In one sense, equality simply refers to the most basic equality, such as equality of political participation and equal application of the law. The law must apply equally to all persons. Some may not be favoured by exemption or immunity from the law.
The guarantee extends more widely, so as to invalidate some unjustifiable distinctions and discrimination. However, the Courts have interpreted the protection narrowly. They have allowed a wide berth to the legislature to distinguish between individuals in different circumstances under various schemes of legislation.
The guarantee has been supplemented by more tangible legislative provisions, in the last 30 years. The employment equality legislation and Equal Status Act have introduced wide-ranging and detailed provisions, which prohibit discrimination on a range of grounds. See our chapters on employment equality and equal status legislation.
Application of Guarantee
The reference to human persons in Article 40 has been used as a basis for interpreting it very narrowly in some instances. It was stated in Brennan v. Attorney General, that the Article deals with the person as a human being and requires for each citizen as a human person, that he enjoys equality before the law. However, other cases have suggested strongly that it is not so limited.
The courts have used the Constitutional protection to strike down laws that discriminated without any justifiable reasons. The Juries Act provided that persons were eligible to serve on a jury, by reason of the rateable valuation of their properties. It also exempted women from jury service unless they opted in. The result was that a very small number of women served on juries.
The Supreme Court indicated that Article 40 did not require identical treatment of all persons, without recognition of differences in relevant circumstances. However, it forbids invidious and arbitrary discrimination. The protection demands that the State treats equals equally, and those who are unequal, unequally.

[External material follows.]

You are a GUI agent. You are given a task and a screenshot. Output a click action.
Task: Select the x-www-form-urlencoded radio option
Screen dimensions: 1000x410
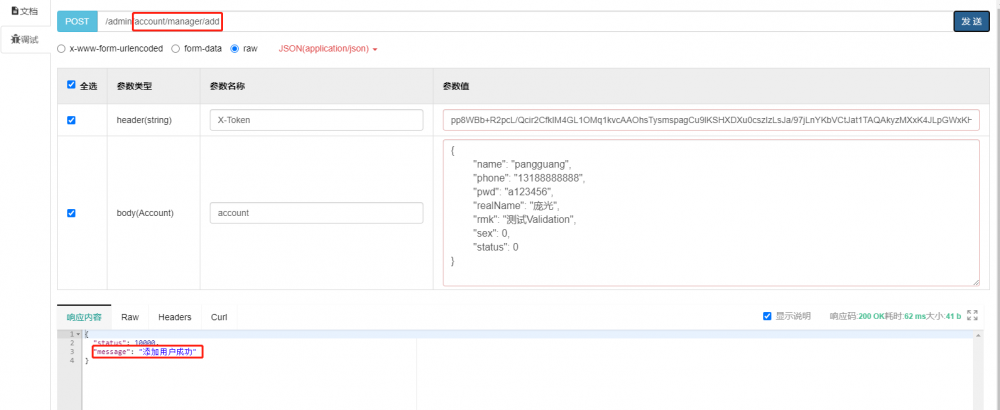(62, 48)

The property qualification could not conceivably refer to any physical and moral capacity of the prospective juror. The Chief Justice was also of the view that the gender-based differentiation was inconsistent with the equality guarantee.
Legislative Categories
The Constitution does not guarantee absolute equality in all circumstances. The legislature must necessarily be allowed to treat different categories in different ways, for the purpose of giving effect to policy and reflecting it in schemes of legislation.
In Quinn Supermarket v. Attorney General, it was said that the provision is not a guarantee of absolute equality for all citizens in all circumstances, but it is a guarantee of equality as human persons and is a guarantee related to their dignity as human persons and a guarantee against inequality grounded upon assumption or belief that some individual or individuals or classes of individuals by reason of their human attributes or their ethnic or racial, social or religious background, are to be treated as the inferior or superior of other individuals in the community.
Differential price controls in a town and outside a town, and between bars and lounges was held unconstitutional in Cassidy v. Minister for Industry and Commerce. The legislation did not permit the making of such distinctions and accordingly, it could not be implied.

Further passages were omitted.